Sounds like your DS and you are better to leave them to get on with it. Sounds like the GF is not treating your DS very well if she takes from him and cancels dates. He'll be better of letting it go - as will you.

There's nothing to tell really, I wouldn't get involved and just let them get on with it.

Passingthrough123 · 12/03/2026 19:26

Jblingsmum · 12/03/2026 18:47

Because he paid for tickets for the pictures.
He paid for her nails to be done. He works on a weekend to treat her and himself. She keeps blowing him out so she can go and see the teacher with her mum
She gets jealous when her mum spends time with the said teacher. I feel like shes jealous of her mums friendship with the teacher.
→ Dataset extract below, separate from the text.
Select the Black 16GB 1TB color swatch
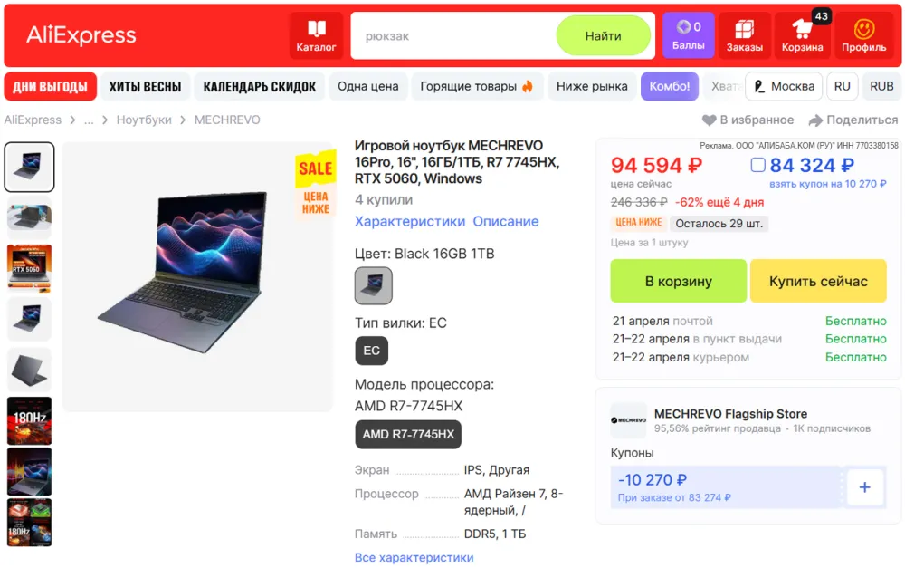Image resolution: width=905 pixels, height=568 pixels. coord(374,285)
Still none of yours or the school's business.

NeverDropYourMooncup · 12/03/2026 19:31

KatyaKabanova · 12/03/2026 17:01

That's so funny! "I saw you in the park!" "You were in Sainsbury's!" 😂

Oh, the times I've been minding my own business, only to hear 'HELLO MISS!' from behind.

Supermarket - not so bad, even if it is when I'm on holiday 400 miles away from home.
Doctor's surgery - I'd rather not.
Waiting for a TVS - I was 15 miles from home. I thought I'd be safe there and wasn't really in the right frame of mind for a discussion about university choices.
Outside (or inside) the pub or when I'm playing a gig. Fine. I'll pretend you don't exist and you now pretend I don't - unless you're 17 with a fake ID, when you seriously need to leave right now.
A&E bed - if you continue to talk at me from yours, I might just feign my own death

Worst of all, though, is in the gym communal changing area. For the love of God, DO NOT SPEAK TO ME until I've got my bra on.

Superhansrantowindsor · 12/03/2026 19:39

Unless you are worried about out the child you keep out of this.